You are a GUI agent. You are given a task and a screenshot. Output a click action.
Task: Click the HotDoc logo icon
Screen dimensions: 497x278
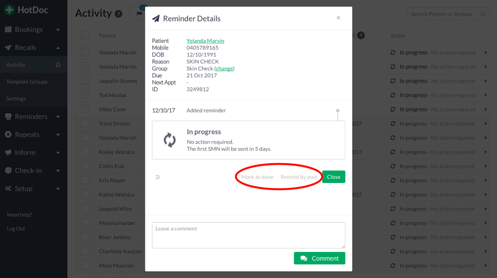[9, 10]
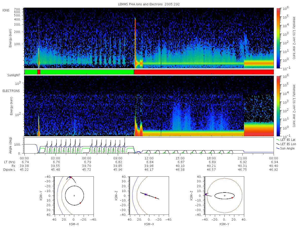Viewport: 304px width, 228px height.
Task: Click the IONS panel label
Action: point(6,10)
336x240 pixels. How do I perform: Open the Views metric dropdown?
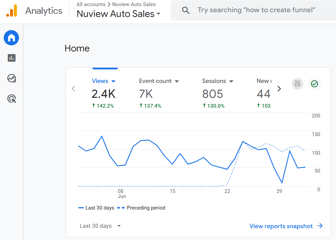(x=113, y=81)
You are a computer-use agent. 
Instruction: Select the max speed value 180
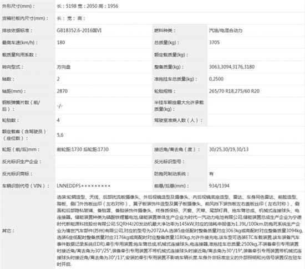click(61, 43)
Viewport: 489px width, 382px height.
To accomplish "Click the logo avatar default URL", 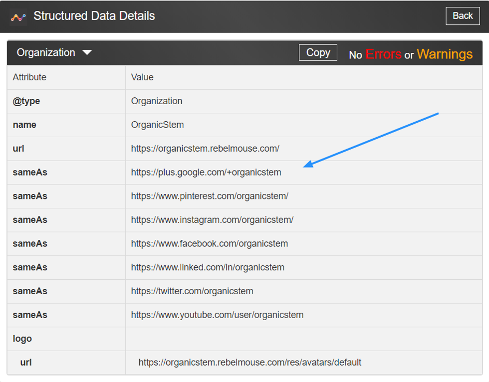I will click(249, 363).
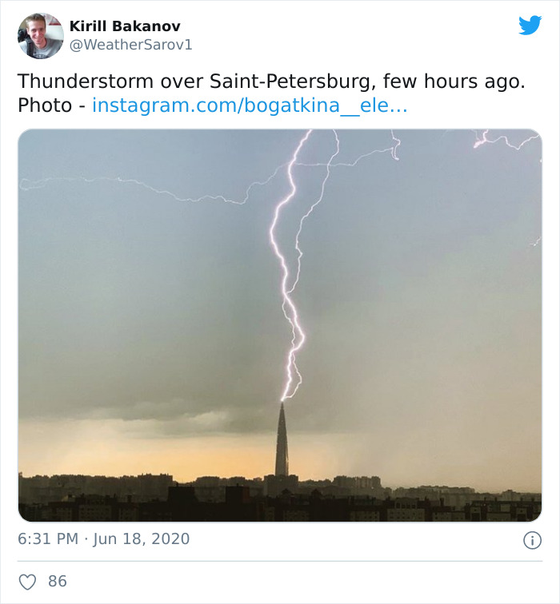This screenshot has width=560, height=604.
Task: Like the tweet with the heart icon
Action: coord(28,581)
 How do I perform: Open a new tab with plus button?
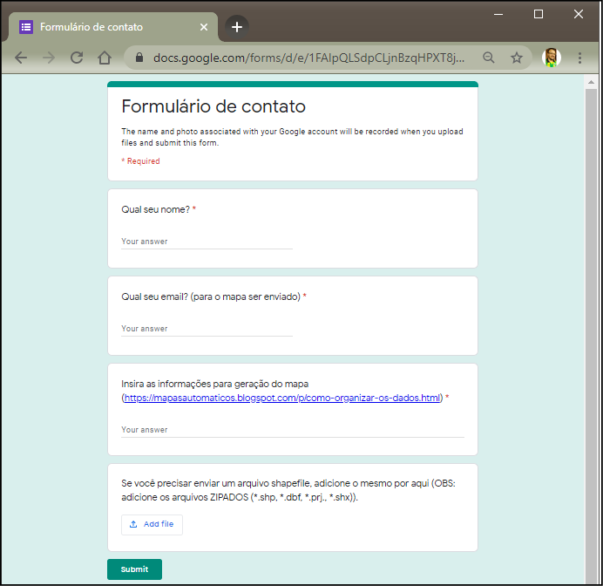237,27
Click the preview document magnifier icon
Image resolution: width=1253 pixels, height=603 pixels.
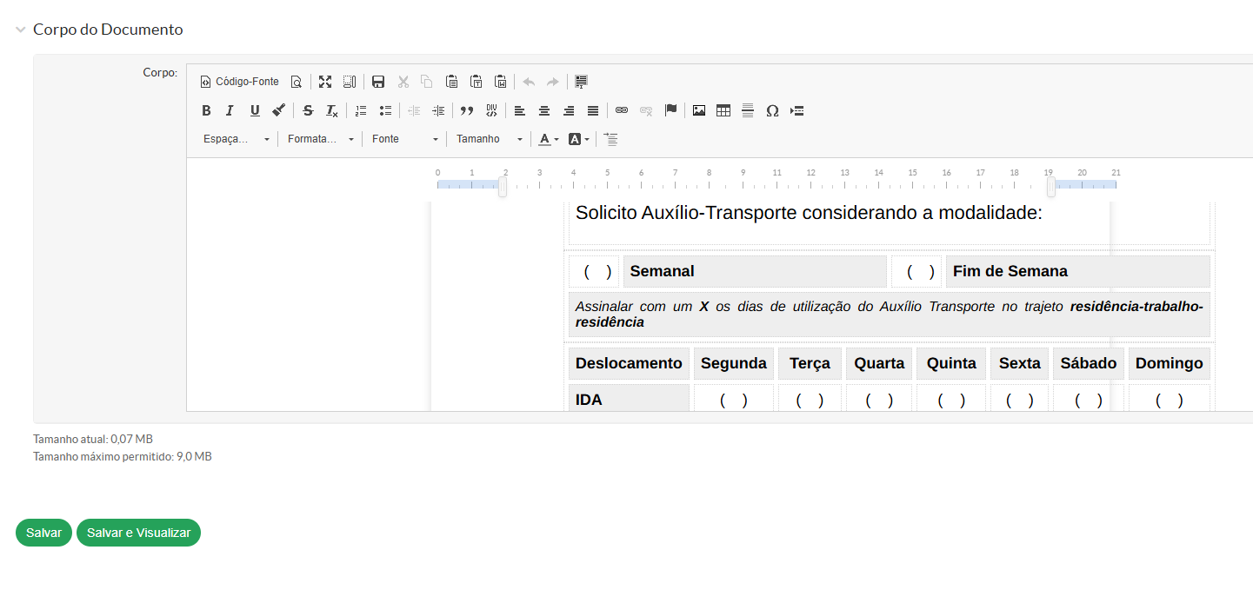[296, 82]
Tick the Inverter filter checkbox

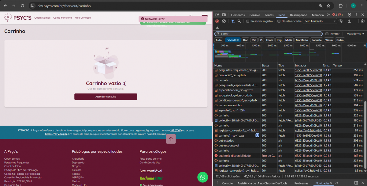[327, 34]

##########

Problem requirements:
Pictures excluded, give again exactly and only the lines of the material above from the line with "Task: Click the HotDoc logo icon" through the line with "Viewport: 489px width, 382px height.".

Answer section:
Task: Click the HotDoc logo icon
Screen dimensions: 497x278
[9, 10]
Viewport: 304px width, 228px height.
Task: Click the IONS panel label
Action: point(6,10)
336x240 pixels. How do I perform: Open the Views metric dropdown?
(x=113, y=81)
You are a computer-use agent. 
Instruction: Select the max speed value 180
click(61, 43)
Viewport: 489px width, 382px height.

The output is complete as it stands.